[Start of section]

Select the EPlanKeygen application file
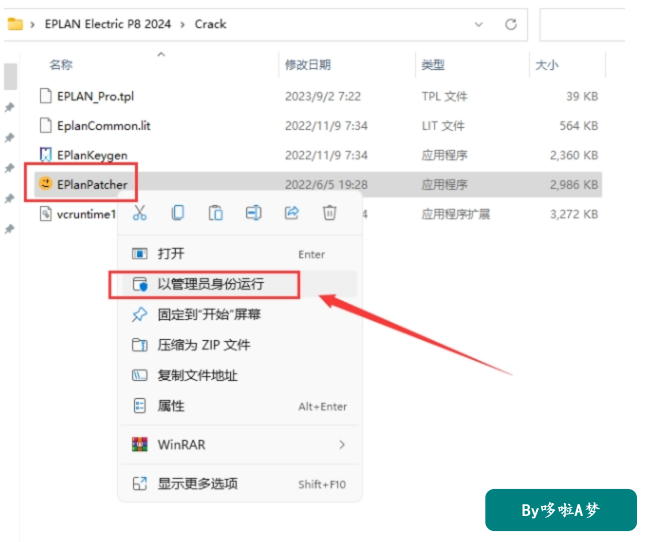This screenshot has height=542, width=651. point(92,155)
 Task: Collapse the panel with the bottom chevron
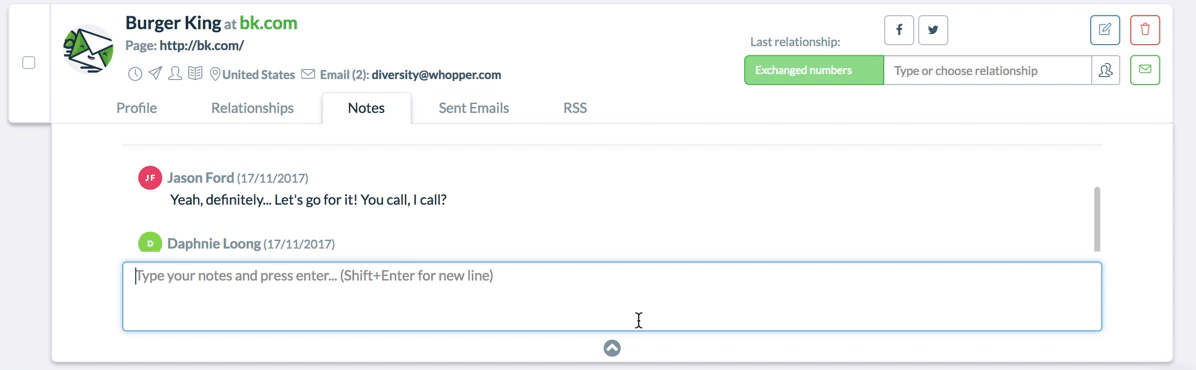click(x=612, y=349)

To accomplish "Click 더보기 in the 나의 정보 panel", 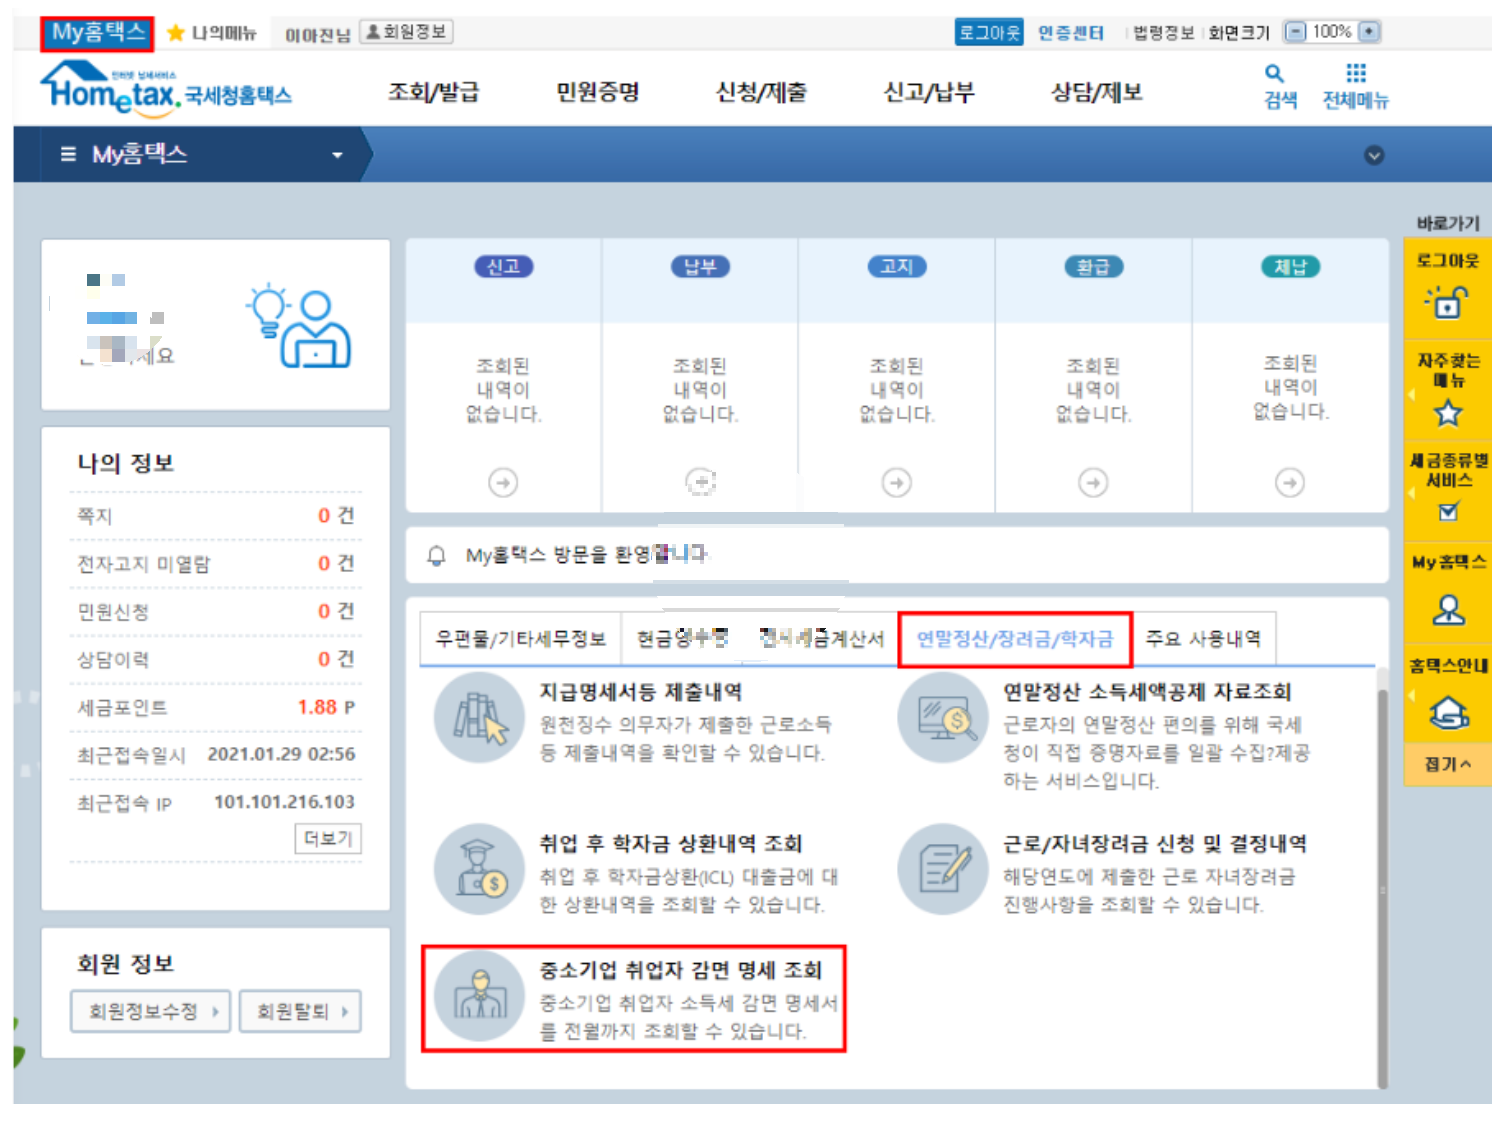I will [327, 838].
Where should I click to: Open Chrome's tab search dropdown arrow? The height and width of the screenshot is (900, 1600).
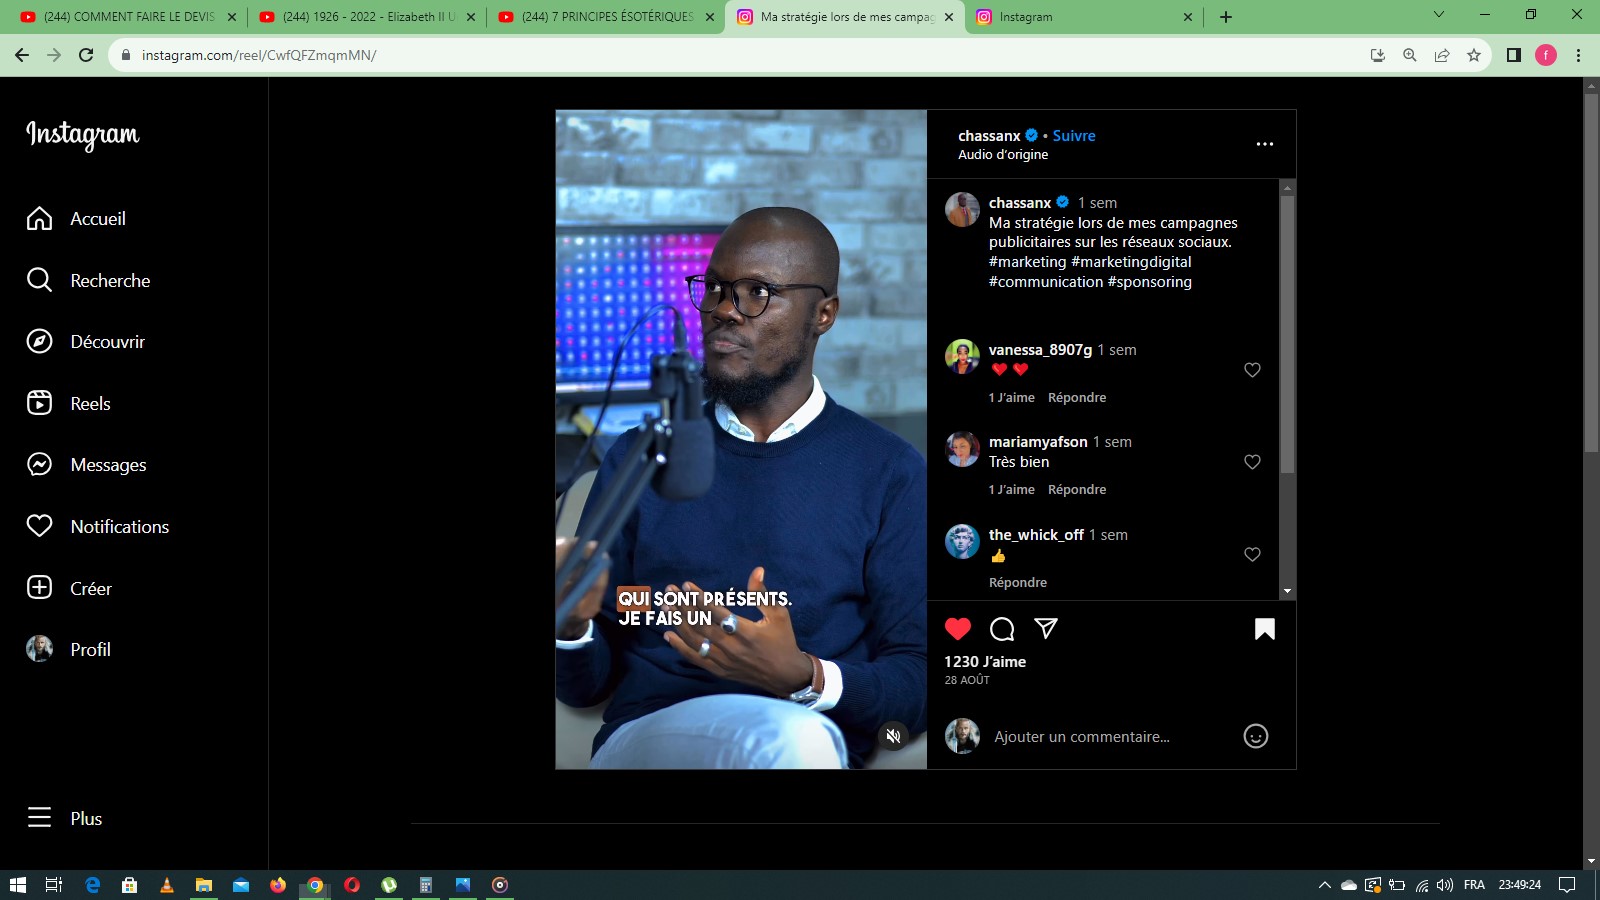pyautogui.click(x=1438, y=15)
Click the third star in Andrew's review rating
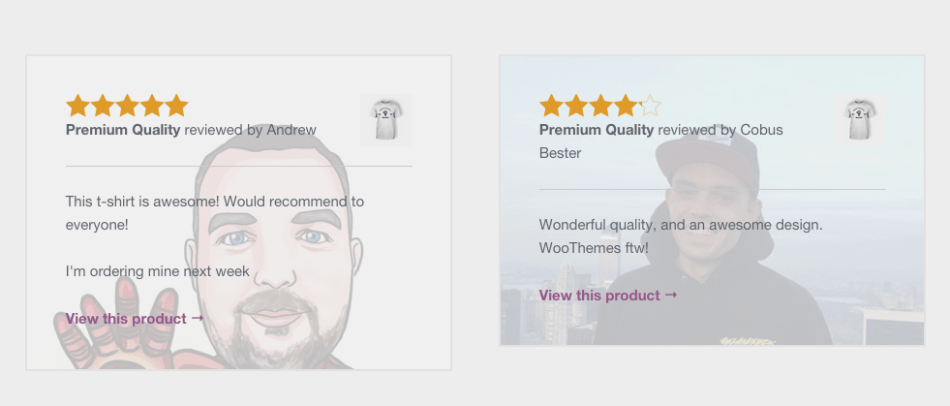The image size is (950, 406). (x=127, y=106)
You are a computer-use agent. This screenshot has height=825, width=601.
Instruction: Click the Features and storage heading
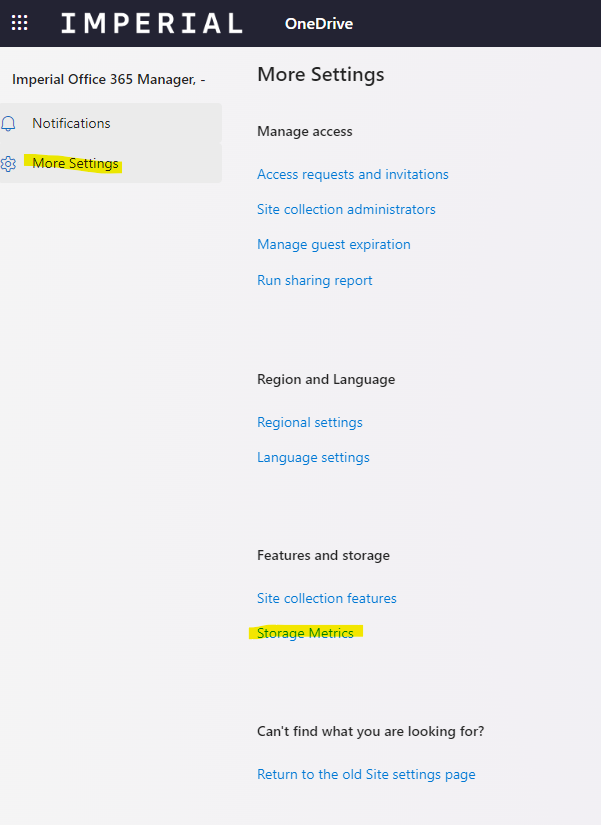(x=323, y=556)
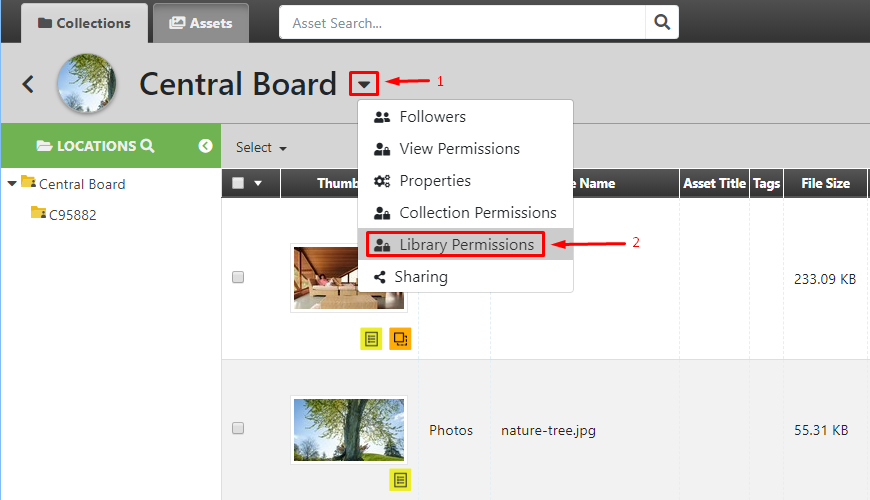The width and height of the screenshot is (870, 500).
Task: Toggle the select-all header checkbox
Action: pos(238,183)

[End of section]

(EXERCISE AIM)
With the pictures excluded, restate word for word each line from the one that contains "Click the third" through the last line of the listing above.

(ANSWER)
Click the third star in Andrew's review rating
The image size is (950, 406). (x=127, y=106)
You are a computer-use agent. This screenshot has height=825, width=601.
Instruction: Click the Features and storage heading
(x=323, y=556)
The width and height of the screenshot is (870, 500).
Task: Toggle the select-all header checkbox
Action: pos(238,183)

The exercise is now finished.